### TRAVAIL DEMANDÉ
A) Citez le passage de l'extrait sur la visioconférence qui commence aux mots « Cette avancée, permettant » et s'arrête après « taille plus modeste. ».
B) Dans l'extrait sur la visioconférence, que trouve-t-on en réponse à ces questions ?
(i) Que transmet la visioconférence en plus de la parole et des documents graphiques ?
(ii) Quelles entreprises pourront adopter sans difficulté l'équipement audiovisuel nécessaire ?
(iii) D'après l'alinéa 2 de l'article 454-1, que doivent transmettre au moins les moyens de télécommunication ?
C) Pouvez-vous condenser en une seule phrase le paragraphe de l'extrait sur la visioconférence qui commence par « Cette avancée, permettant aux sociétés » ?

### EXTRAIT FOURNI
::::
Dans le jargon des télécommunications, ce vocable désigne une téléconférence permettant, en plus de la transmission de la parole et de documents graphiques, la transmission d'images animées des participants éloignés.

Cette avancée, permettant aux sociétés de s'adapter à l'évolution des technologies, est appréciable. Toutefois, le recours à la visioconférence suppose la mise en place d'un équipement audiovisuel complexe et coûteux. S'il pourra être adopté sans difficulté par les grandes entreprises, il n'est pas certain qu'il en ira de même pour celles de taille plus modeste.

Le législateur communautaire a donc remédié à cette difficulté en prévoyant la possibilité de recourir à des moyens plus simples et plus abordables, tout en les encadrant.

- D'autres moyens de télécommunication

L'alinéa 2 de l'article 454-1 mérite d'être reproduit in extenso : « Afin de garantir l'identification et la participation effective à la réunion du conseil des administrateurs y participant par des moyens de télécommunication, ces moyens transmettent au moins la voix des participants et satisfont à des caractéristiques techniques permettant la retransmission continue et simultanée des délibérations. »
::::
### DONNÉES ENREGISTRÉES
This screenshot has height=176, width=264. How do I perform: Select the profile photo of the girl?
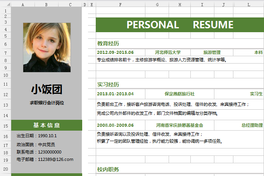(47, 47)
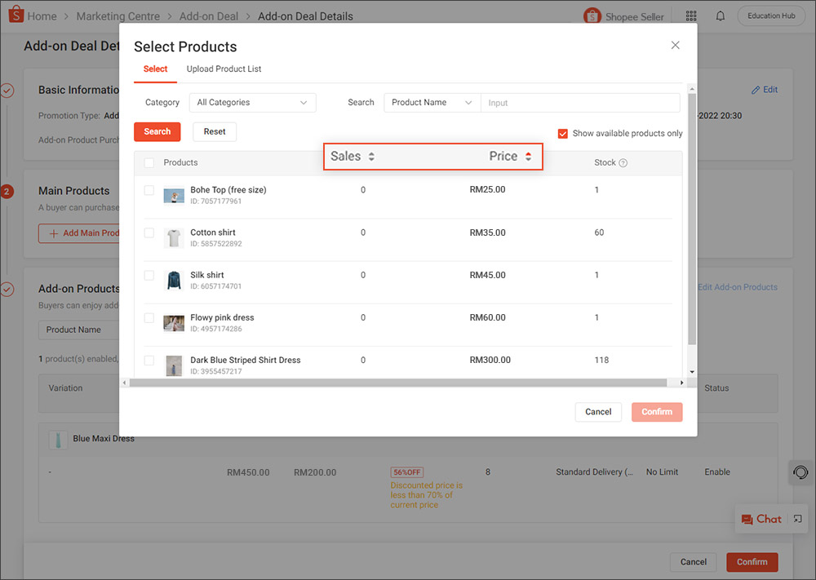Switch to the Upload Product List tab

click(x=223, y=69)
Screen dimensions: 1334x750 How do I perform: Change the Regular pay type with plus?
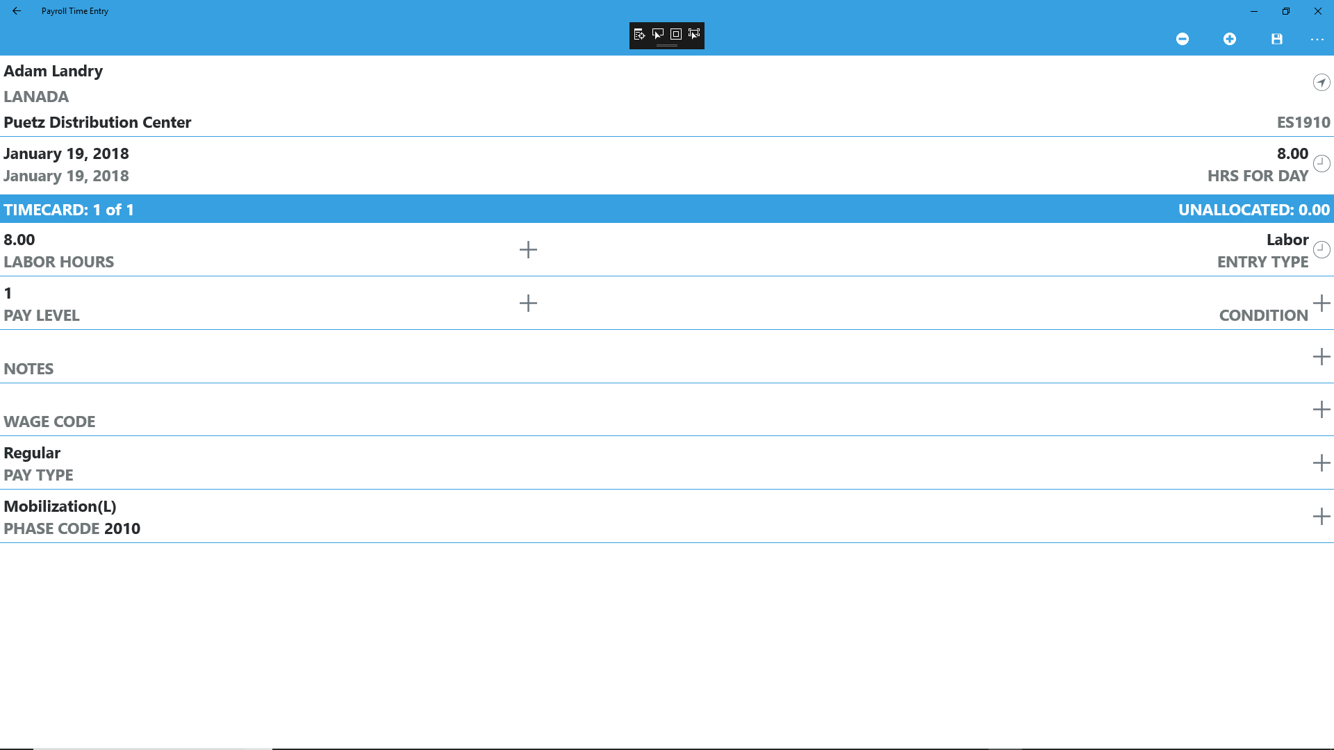1321,463
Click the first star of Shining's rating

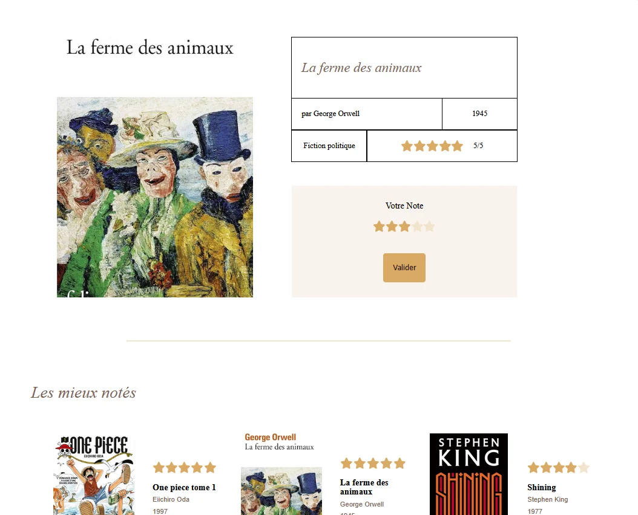pyautogui.click(x=533, y=467)
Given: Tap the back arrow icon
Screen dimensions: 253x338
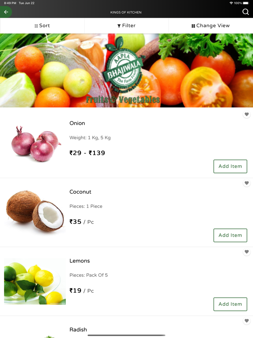Looking at the screenshot, I should (6, 12).
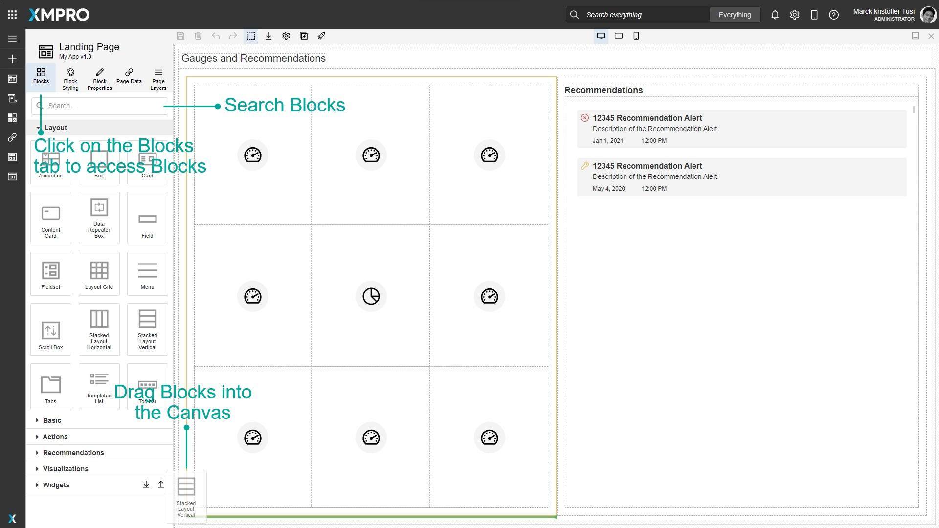The height and width of the screenshot is (528, 939).
Task: Click the link icon in the left sidebar
Action: (x=12, y=137)
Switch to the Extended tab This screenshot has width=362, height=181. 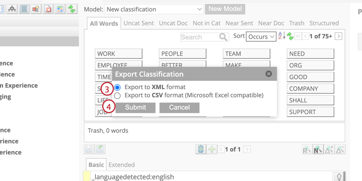click(x=121, y=165)
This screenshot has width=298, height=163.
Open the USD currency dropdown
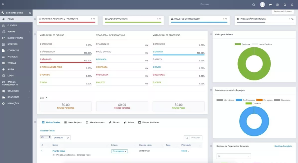(43, 98)
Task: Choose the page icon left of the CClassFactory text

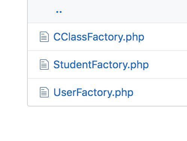Action: point(44,37)
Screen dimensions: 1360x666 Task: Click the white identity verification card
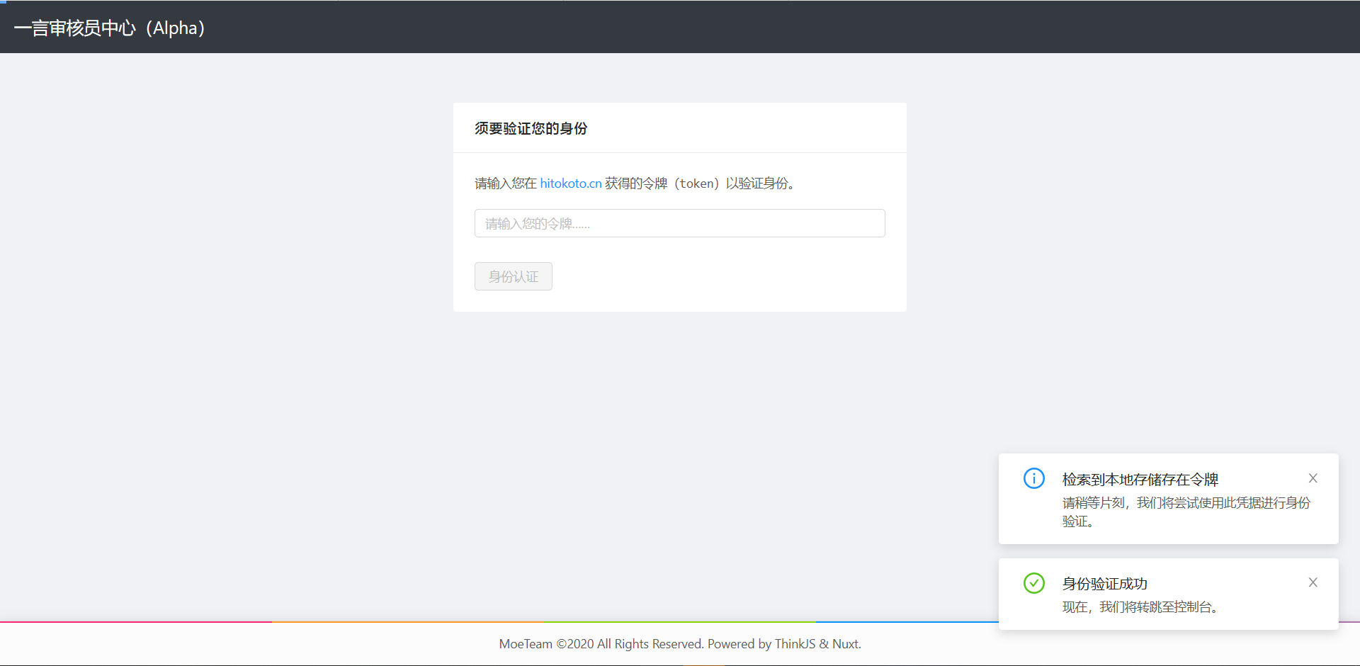point(679,207)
::::
### SOLUTIONS PROPOSÉES
A)
Cette avancée, permettant aux sociétés de s'adapter à l'évolution des technologies, est appréciable. Toutefois, le recours à la visioconférence suppose la mise en place d'un équipement audiovisuel complexe et coûteux. S'il pourra être adopté sans difficulté par les grandes entreprises, il n'est pas certain qu'il en ira de même pour celles de taille plus modeste.

B)
(i) Les images animées des participants éloignés.
(ii) Les grandes entreprises.
(iii) La voix des participants.

C) Appréciable pour adapter les sociétés à l'évolution des technologies, la visioconférence exige un équipement audiovisuel complexe et coûteux, que les grandes entreprises adopteront sans difficulté, contrairement peut-être aux sociétés plus modestes.